Premjilnvest, the family office of Wipro Ltd’s Azim Premji, and private equity firm Warburg Pincus are buying Insurance Australia Group’s (IAG) 26% stake in SBI General Insurance Company Ltd.
PremjiInvest will buy a 16.01% stake in the insurer while Warburg will purchase 9.9%, SBI General’s parent, state-run State Bank of India, said in a stock-exchange filing.
In a separate statement, IAG said it is selling the stake for a total of A$640 million ($434 million, or about Rs 3,080 crore). It expects to record a profit after tax of A$300 million ($203.5 million).
IAG managing director and CEO Peter Harmer said the sale was part of the company’s strategy to sharpen its focus on its core territories of Australia and New Zealand.
The deal values SBI General, which was set up a decade ago, around Rs 12,000 crore ($1.6 billion). This is the same level at which State Bank of India had last year sold a 4% stake in the insurer to PremjiInvest and a PE fund managed by Axis Asset Management Company.
PremjiInvest owned a 2.35% stake and Axis New Opportunities AIF-I held 1.65% in the insurer at the end of March, according to SBI General’s annual report for 2018-19. State Bank of India owns 70%.
The latest transactions are likely to be completed by the end of June 2020, subject to regulatory approvals, IAG said.
SBI General has presence in more than 110 cities across India. It had a market share of 3.11% at the end of June, up from 2.7% last year, among general and standalone health insurers.
PremjiInvest’s biggest bet, Warburg’s return
The transaction is significant not just for IAG but also for SBI General and the two buyers.
The deal means SBI General will not be in a hurry now to float an initial public offering to let IAG exit. The insurer had started preparations for an IPO late last year. The general insurer would have followed SBI Life Insurance Co. Ltd in going public; the life insurer floated its IPO in 2017.
However, SBI chairman Rajnish Kumar said last month that the bank had dropped its plan to take its general insurance arm public as the unit didn’t need additional capital for now.
For PremjiInvest, the deal marks its single-biggest bet on a company, according to VCCircle estimates. The investment firm will shell out almost Rs 1,900 crore in this transaction. This will add to the Rs 283 crore that it is estimated to have spent last year for buying the 2.35% stake.

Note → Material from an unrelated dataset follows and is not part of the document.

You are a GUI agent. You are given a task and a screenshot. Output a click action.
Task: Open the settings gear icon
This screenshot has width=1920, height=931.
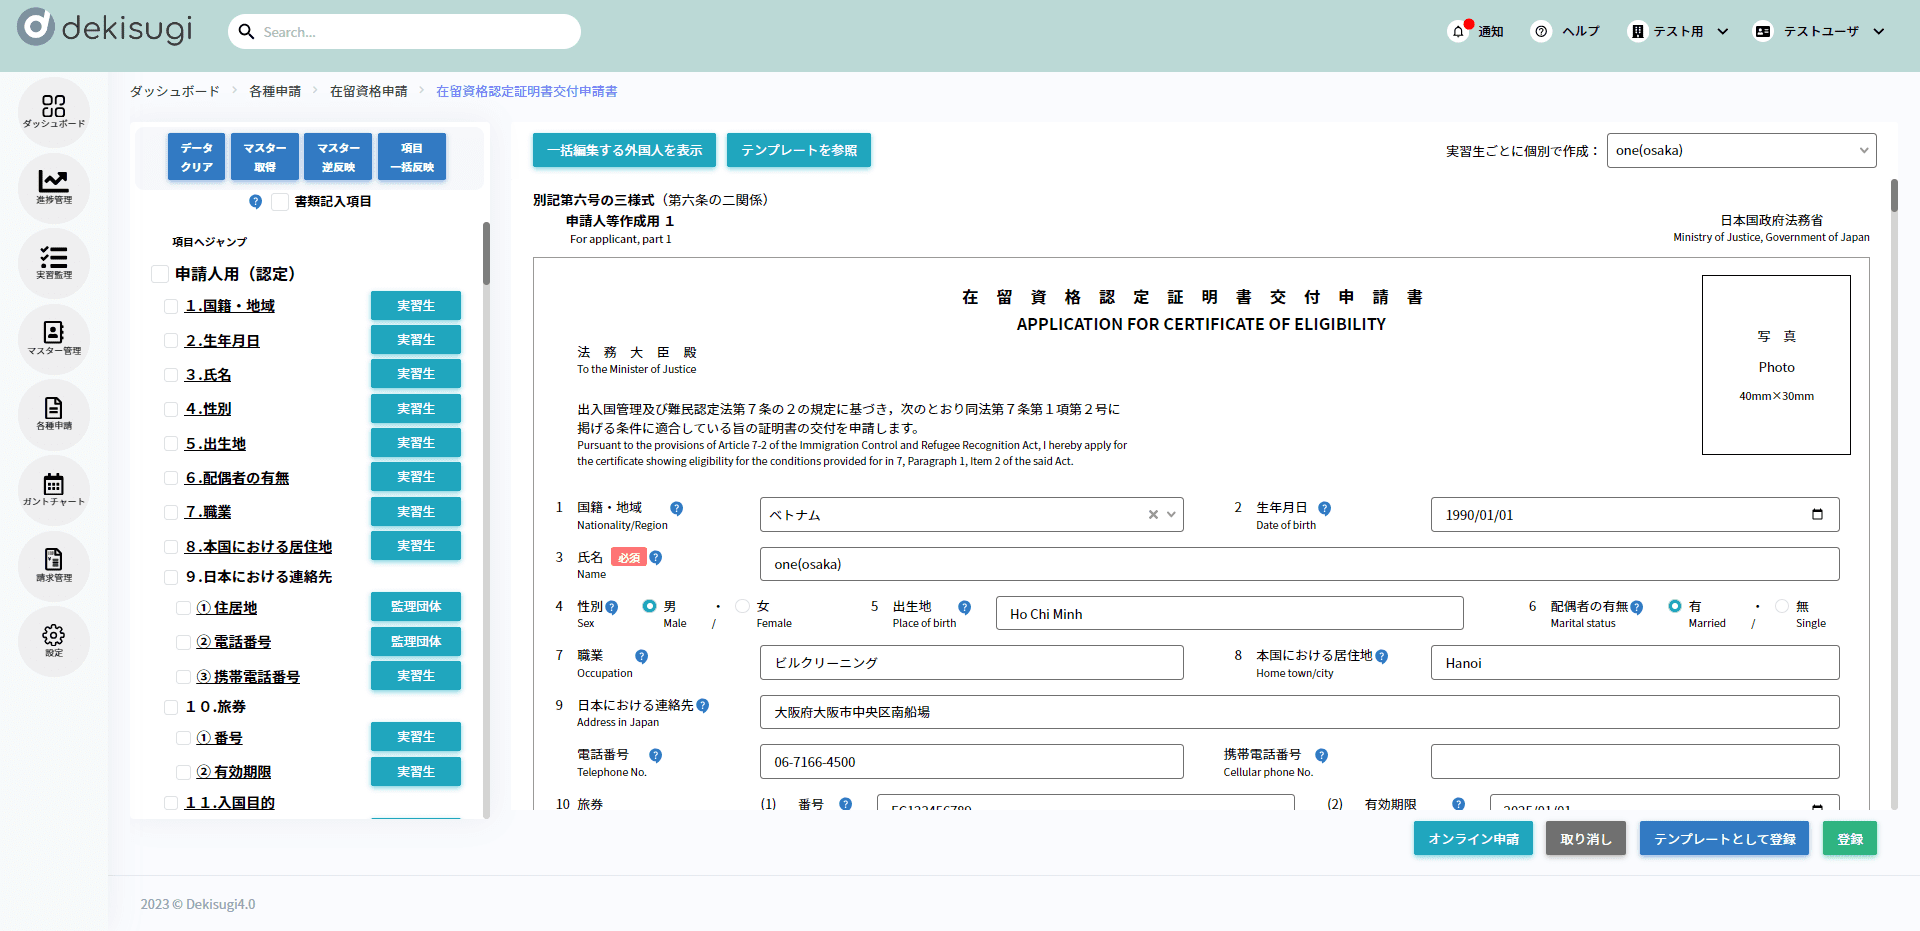54,640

Before today’s transaction, PremjiInvest had signed its single-biggest cheque in June last year when it bought a 6% stake in Future Retail Ltd, the operator of BigBazaar hypermarkets, for Rs 1,672 crore ($250 million then).
For Warburg, the deal means it now has a presence—again—in India’s life and general insurance sectors. The PE firm had exited the general insurance segment just last month by selling its stake in ICICI Lombard General Insurance Co. Ltd. Warburg had acquired a 9% stake in ICICI Lombard in May 2017.
In the life insurance segment, Warburg had bought a 26% stake in IndiaFirst Life Insurance Co. Ltd last year.